Thank you for catching this mistake, we have corrected the formula to read “CV(i) = standard deviation(mⁱ(t))/mean(mⁱ(t))”

Figure 3: can the author explain how they found a 15% difference in CV for the shadow pair compared to the 2x distal transgene. Was this calculated at a particular %egg length?

Yes, this comparison was performed with the CV value of the shadow pair and 2x distal at the AP positions of their peak expression. We have clarified this: “The shadow enhancer pair’s expression noise is almost 30% or 15% lower, respectively, than that of the duplicated proximal or distal enhancers in their positions of maximum expression.”

Can the author discuss why the shadow pair does not demonstrate any minimal noise beyond 60% egg length? A similar trend is observed with the simulated data (Figure 4C).

This is likely due to the low levels of expression driven by the shadow pair at this region in the embryo as the shadow pair’s expression pattern sharply drops off after ~55% egg length (Figure 4B). We have added a supplemental figure (Figure 1—figure supplement 1) showing the fraction of active nuclei as a function of embryo position at different times during nc14 to help clarify this point.

These results suggest that the shadow enhancer pair buffers noise, but only under certain circumstances and only by a 15% difference. Thus, the authors should dampen their conclusions to better reflect the data presented.

We agree on wanting to most accurately describe our findings and have edited the text to read “Therefore, we can conclude that the separation of input TFs is sufficient to explain the lower noise driven by the shadow enhancer construct.”

A major finding of this manuscript is noise buffering is accomplished at least in part by the presence of shadow enhancers. Yet transcriptional noise is measured with only one approach, live imaging, from which image analysis part is critical and not well-described here. Therefore, the authors should confirm the observed differences in transcriptional noise with an orthogonal approach such as single molecule FISH, as performed in Little et al., 2013 or Boettiger, 2013. By assessing the production of each “pseudo-cell” in nc14 or alternatively within a “column” of nuclei at a given position of the A/P axis, the authors could then assess how variable is the production of mRNA in each of the genotypes. These experiments would also permit to discuss the effect of spatial and temporal averaging as mentioned by the authors.

We appreciate the reviewers request for additional approaches to measure transcriptional noise.
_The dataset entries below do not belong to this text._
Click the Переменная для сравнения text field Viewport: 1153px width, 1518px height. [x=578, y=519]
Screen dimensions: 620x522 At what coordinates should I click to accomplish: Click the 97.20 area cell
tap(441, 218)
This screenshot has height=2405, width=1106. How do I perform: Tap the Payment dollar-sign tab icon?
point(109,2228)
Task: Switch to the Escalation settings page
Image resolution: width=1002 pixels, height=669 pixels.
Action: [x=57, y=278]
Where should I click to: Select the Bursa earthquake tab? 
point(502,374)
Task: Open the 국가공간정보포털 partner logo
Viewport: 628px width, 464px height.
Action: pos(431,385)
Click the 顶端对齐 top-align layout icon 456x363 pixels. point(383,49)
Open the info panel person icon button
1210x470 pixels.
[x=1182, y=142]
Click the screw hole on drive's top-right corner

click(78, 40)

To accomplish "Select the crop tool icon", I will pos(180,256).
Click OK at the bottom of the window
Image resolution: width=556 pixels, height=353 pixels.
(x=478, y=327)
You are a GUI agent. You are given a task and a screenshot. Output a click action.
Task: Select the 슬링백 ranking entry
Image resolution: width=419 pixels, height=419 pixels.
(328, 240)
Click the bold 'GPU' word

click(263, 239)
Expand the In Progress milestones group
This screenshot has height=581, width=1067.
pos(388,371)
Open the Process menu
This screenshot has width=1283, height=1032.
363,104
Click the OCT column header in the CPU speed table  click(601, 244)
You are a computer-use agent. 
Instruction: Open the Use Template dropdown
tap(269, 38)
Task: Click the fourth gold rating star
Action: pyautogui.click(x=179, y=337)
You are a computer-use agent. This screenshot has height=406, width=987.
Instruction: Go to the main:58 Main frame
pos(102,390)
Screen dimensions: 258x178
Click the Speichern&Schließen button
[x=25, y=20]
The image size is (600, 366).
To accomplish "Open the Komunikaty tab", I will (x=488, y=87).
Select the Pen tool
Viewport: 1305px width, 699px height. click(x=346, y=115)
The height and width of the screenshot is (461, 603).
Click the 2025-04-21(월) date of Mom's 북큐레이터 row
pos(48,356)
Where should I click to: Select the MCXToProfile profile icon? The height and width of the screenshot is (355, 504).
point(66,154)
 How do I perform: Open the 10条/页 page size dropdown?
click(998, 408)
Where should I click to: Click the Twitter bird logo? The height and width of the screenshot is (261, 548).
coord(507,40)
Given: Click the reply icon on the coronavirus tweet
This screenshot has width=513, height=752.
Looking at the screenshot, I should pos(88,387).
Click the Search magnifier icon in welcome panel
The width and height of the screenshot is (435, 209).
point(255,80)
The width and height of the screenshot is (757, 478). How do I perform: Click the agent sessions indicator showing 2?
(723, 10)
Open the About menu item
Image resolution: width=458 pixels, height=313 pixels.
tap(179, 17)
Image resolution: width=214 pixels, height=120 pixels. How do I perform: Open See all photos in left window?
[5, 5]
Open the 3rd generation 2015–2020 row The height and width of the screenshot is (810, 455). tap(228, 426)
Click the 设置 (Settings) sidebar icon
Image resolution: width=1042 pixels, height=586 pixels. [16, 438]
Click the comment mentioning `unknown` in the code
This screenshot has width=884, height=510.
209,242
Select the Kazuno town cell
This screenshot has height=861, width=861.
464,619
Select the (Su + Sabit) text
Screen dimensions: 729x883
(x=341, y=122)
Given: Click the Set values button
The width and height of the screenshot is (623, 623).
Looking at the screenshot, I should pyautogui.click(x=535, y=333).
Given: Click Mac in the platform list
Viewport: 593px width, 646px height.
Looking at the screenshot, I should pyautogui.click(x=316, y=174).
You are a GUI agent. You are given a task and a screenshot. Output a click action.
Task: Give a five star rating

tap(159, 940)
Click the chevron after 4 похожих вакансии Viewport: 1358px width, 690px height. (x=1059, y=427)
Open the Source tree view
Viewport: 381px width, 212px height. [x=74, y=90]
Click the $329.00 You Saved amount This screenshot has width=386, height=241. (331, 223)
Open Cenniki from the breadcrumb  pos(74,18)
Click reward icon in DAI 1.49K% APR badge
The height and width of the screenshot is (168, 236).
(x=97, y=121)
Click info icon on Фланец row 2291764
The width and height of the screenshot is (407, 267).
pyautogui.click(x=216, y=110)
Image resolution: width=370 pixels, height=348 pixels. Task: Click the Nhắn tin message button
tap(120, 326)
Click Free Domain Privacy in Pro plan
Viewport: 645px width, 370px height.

From the editor’s summary of the reviewer comments, the consensus was that we needed to either perform smFISH or simultaneous TF-MS2 tracking to further address the role of shadow enhancers and transcriptional noise. We opted to perform simultaneous TF-MS2 tracking to assess the relationship of TF levels and enhancer activity. We describe this experiment and the results in subsection “The shadow pair’s activity is less sensitive to fluctuations in Bicoid levels than is the activity of a single enhancer” of the modified manuscript and in the answer to point #2 at the top of this response letter. We appreciate the reviewers’ requests for these additional experiments as they enabled the finding that the activity of the Kr shadow enhancer pair is less sensitive to fluctuations in Bcd levels than is that of the single distal enhancer (new Figure 3).

Reviewer #3:

[…] That said, I have some suggestions that could help the authors solidify their conclusions. Namely, one of the main conclusions is that TF fluctuations are the main source of noise that is suppressed by enhancers with different inputs. The authors go on to explore how shadow enhancers suppress noise across a wide range of temperatures. However, this does not test the effects of TF fluctuations and how they impact transcription directly. It would be great if they could test this though perturbations at either binding sites in the enhancers, or better still, through transient increases or decreases in the varying TF inputs. This could be done, for example, by noisy promoters driving the TFs in early embryos (HS::Hb or another variant), or by playing with copy number, etc. The authors could also image the distribution of the factors around the sites of transcription (Tsai et al., 2017, 2019). Again, this would explore how TF fluctuations impact shadow enhancers in a more direct way.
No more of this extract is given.